晋王妃说到这里,气的在屋子里连转了几个圈儿,诺敏站在一旁,抿抿嘴,忍了又忍,终于还是鼓起勇气劝道:“公主,我觉得这件事儿,世子有错,但却不是不把您放在眼里的……毕竟,是二郎杀人在先。”
晋王妃怒道:“不过是一个侍女罢了!”
诺敏轻声道:“可若有人杀了我呢?”
晋王妃猛地转过头来看向诺敏,却见这个自己最信任的侍女好不退缩地看着她,她张张嘴,终于泄了气:“谁要动你,我会跟拼命……”晋王妃说到这里,颓然坐回到椅子上:“我劳心费力地忙活,不就是为了阿纹日后能有个倚仗?怎么就闹成这样……”
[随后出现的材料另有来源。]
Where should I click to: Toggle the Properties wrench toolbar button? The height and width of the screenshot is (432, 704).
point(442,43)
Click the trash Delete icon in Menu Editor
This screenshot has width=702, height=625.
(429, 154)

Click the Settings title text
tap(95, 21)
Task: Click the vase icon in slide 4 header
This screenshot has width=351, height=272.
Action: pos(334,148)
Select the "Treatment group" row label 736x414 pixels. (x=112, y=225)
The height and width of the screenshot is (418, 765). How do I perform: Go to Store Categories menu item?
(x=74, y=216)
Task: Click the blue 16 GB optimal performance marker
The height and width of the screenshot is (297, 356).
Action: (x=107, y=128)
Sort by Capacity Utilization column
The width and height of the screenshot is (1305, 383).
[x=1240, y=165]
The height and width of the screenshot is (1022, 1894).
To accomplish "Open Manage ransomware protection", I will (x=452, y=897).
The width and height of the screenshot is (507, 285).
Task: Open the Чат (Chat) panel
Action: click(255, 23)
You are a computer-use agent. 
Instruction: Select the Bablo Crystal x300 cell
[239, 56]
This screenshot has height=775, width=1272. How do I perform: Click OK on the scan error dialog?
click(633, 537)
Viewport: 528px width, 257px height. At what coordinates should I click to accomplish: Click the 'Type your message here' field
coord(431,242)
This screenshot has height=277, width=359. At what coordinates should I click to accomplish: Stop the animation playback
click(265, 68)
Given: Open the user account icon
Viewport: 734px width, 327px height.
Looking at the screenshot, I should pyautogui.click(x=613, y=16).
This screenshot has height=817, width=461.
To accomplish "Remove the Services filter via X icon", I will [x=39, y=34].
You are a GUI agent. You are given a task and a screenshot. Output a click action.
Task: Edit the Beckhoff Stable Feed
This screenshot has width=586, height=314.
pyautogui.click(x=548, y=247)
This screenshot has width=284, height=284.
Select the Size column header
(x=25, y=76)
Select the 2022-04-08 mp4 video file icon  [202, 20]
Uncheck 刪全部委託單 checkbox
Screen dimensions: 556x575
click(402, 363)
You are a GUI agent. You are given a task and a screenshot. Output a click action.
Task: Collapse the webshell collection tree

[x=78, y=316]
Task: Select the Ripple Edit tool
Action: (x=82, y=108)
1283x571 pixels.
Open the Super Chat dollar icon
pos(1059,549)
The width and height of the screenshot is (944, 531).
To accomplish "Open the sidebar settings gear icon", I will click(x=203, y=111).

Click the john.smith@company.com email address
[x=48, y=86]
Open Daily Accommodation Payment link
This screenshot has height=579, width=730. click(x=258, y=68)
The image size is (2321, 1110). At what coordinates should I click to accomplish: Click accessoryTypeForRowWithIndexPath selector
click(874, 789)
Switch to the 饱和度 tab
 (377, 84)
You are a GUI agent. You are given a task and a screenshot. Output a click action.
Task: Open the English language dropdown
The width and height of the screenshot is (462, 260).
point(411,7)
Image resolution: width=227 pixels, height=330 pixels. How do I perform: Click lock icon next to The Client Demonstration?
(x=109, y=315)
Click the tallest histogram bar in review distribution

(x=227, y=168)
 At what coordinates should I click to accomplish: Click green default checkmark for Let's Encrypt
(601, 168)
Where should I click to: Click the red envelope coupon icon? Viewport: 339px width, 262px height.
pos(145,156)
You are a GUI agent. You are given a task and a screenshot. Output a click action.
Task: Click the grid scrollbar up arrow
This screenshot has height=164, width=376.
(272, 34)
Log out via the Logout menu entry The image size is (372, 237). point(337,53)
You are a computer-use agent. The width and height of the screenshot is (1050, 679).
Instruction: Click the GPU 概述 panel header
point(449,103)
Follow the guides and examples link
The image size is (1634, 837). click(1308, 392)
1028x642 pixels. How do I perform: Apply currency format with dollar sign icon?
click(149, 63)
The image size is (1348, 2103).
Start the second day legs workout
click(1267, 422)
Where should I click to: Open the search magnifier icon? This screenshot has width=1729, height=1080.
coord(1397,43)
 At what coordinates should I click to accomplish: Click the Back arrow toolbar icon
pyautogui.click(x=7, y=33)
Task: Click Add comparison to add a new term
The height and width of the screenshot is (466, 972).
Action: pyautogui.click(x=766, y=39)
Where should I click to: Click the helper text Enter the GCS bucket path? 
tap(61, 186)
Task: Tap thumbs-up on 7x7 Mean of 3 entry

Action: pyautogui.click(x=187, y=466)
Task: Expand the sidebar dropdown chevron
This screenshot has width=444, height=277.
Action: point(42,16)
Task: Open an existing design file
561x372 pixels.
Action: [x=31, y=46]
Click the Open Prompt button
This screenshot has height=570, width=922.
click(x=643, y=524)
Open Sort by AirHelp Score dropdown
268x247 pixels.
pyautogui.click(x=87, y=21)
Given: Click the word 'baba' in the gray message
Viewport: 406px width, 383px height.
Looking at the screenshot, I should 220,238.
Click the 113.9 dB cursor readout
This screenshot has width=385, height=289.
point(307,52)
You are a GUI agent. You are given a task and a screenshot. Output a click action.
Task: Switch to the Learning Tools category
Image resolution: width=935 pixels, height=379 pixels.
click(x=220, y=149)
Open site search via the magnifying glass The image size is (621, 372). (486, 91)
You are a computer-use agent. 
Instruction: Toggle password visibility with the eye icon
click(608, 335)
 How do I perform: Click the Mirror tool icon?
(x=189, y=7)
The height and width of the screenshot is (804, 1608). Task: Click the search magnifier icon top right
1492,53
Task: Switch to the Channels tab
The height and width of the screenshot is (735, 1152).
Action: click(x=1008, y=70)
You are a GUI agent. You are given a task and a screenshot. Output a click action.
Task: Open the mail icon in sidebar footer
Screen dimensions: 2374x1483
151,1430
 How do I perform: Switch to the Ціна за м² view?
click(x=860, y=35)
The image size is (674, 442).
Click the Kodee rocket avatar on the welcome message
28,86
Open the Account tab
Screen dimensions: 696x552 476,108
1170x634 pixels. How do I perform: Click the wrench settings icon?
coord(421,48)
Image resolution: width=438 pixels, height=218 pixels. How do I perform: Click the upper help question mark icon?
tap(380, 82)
诺敏走到晋王妃身后,伸手轻轻给她按摩着太阳穴:“王妃,二郎这边,您真该管管他了!世子的话不好听,却是大实话!您不是还盼着有朝一日二郎离开朔州的么?那时候没有王府可以倚仗,他这样任性,早晚会害到自己啊!”
晋王妃哽咽道:“现在不就已经害到了?看看被打成什么样?我又不好现在去看他,要不然他更不长记性了……”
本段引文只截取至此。